Return exactly the span of lines in the following data that opens with the line containing "Click the Clear" and closes with the line containing "Click the air legend marker in Humidity plot". Include nothing else.

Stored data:
○ ○ ○

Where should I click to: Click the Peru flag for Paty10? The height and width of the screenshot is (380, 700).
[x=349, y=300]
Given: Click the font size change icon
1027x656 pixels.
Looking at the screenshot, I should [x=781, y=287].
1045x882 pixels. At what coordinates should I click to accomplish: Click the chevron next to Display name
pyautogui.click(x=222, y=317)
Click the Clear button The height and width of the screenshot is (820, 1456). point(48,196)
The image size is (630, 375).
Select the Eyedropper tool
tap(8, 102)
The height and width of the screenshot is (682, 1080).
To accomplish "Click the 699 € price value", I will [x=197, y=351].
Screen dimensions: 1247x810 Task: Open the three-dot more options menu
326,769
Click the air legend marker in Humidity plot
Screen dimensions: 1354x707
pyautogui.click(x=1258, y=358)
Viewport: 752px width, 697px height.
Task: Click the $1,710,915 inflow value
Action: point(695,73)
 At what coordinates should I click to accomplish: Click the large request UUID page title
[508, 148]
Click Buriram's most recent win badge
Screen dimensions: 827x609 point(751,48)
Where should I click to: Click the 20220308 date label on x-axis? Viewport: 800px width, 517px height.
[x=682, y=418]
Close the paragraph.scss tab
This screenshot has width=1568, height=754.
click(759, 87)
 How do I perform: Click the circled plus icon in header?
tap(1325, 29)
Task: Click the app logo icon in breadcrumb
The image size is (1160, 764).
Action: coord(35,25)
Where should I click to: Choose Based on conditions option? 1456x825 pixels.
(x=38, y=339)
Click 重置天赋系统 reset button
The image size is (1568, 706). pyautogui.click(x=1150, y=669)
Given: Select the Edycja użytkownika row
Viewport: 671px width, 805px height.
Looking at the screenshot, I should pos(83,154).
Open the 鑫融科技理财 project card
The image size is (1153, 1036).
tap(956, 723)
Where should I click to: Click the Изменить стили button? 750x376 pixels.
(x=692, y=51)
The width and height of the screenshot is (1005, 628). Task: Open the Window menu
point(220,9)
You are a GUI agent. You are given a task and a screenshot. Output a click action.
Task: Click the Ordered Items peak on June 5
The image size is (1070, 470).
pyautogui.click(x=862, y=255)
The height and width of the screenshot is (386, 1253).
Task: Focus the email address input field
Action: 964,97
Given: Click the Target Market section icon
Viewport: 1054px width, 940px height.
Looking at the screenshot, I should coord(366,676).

○ ○ ○

:: RESULT OF THE EXERCISE ::
Click the Clear button The height and width of the screenshot is (820, 1456). point(48,196)
The image size is (630, 375).
Select the Eyedropper tool
tap(8, 102)
The height and width of the screenshot is (682, 1080).
To accomplish "Click the 699 € price value", I will [x=197, y=351].
Screen dimensions: 1247x810 Task: Open the three-dot more options menu
326,769
Click the air legend marker in Humidity plot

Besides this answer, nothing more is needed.